Many people don't consider it "just porn". It's real nudity (if images) and real sex (if video).

There are many people who consider porn to be cheating and they have a right to feel that way. I will add to that though is they should discuss their belief with their partner before they get to any stage of commitment in a relationship (moving in together, engagement,etc).

If people consider porn wrong, that's their choice. Finding out your partner has a porn addiction is no different from finding out your partner has a gambling addiction or a drug addiction - some people are ok with heavy gambling and some people are ok with drug use, just as some are ok or ambivalent about porn use but women shouldn't be forced to ignore how they feel if they are not ok with those things if they consider them wrong.

My first husband had a drug addiction and I got sick of people telling me to just be gentle with him about it because there is nothing wrong with illicit drug use. Even when it got to the point where he was facing jail and I had to go begging to charities to feed my daughter when he'd blown all our money on drugs. Sometimes you have to stand up for what you believe in.

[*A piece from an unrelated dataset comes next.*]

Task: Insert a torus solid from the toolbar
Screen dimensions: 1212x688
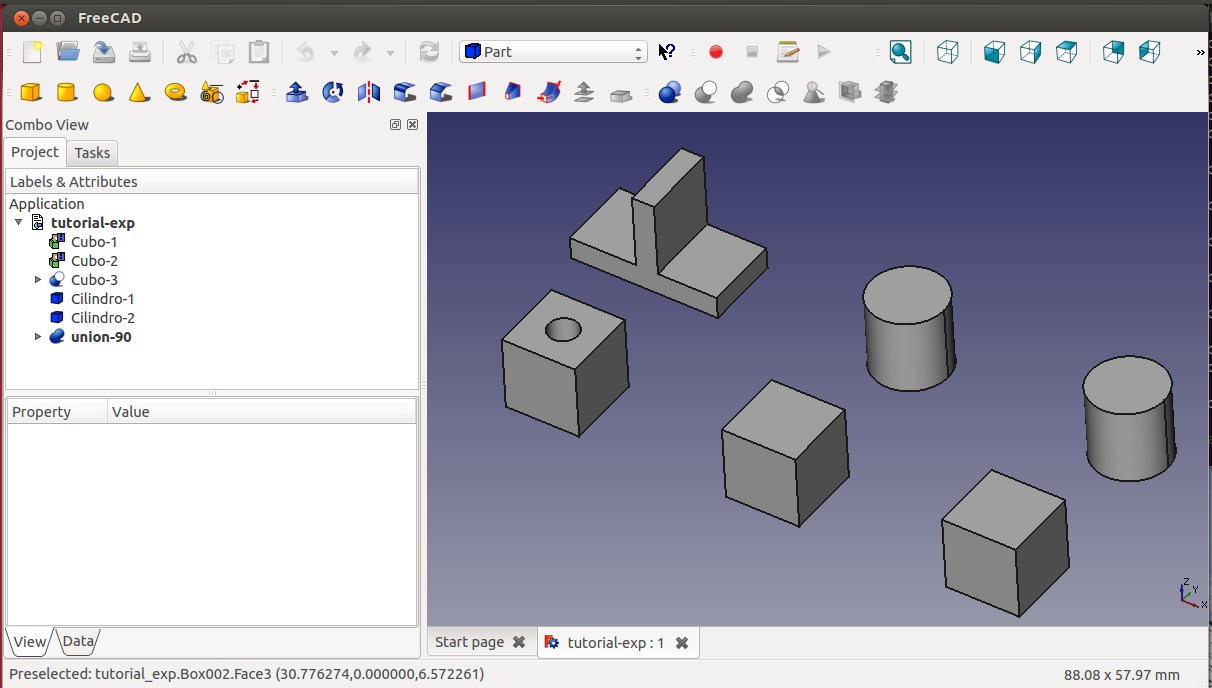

If a person believes something is wrong, they have a right to say so. You just need to find a loving gentle way to say so - being assertive not aggressive but not passive either.

My second husband has struggle with a porn problem, we both believe it is wrong but we are totally open about his struggles - you can believe a behaviour is wrong and still be completely open about it. It just requires gentleness. You can be completely mature without downplaying how wrong a behaviour is.

If I found out he was looking at porn again (and hadn't told me), he'd have no problem with me gently voicing his behaviour was unacceptable - the key is in doing it gently - assertive but without any aggression.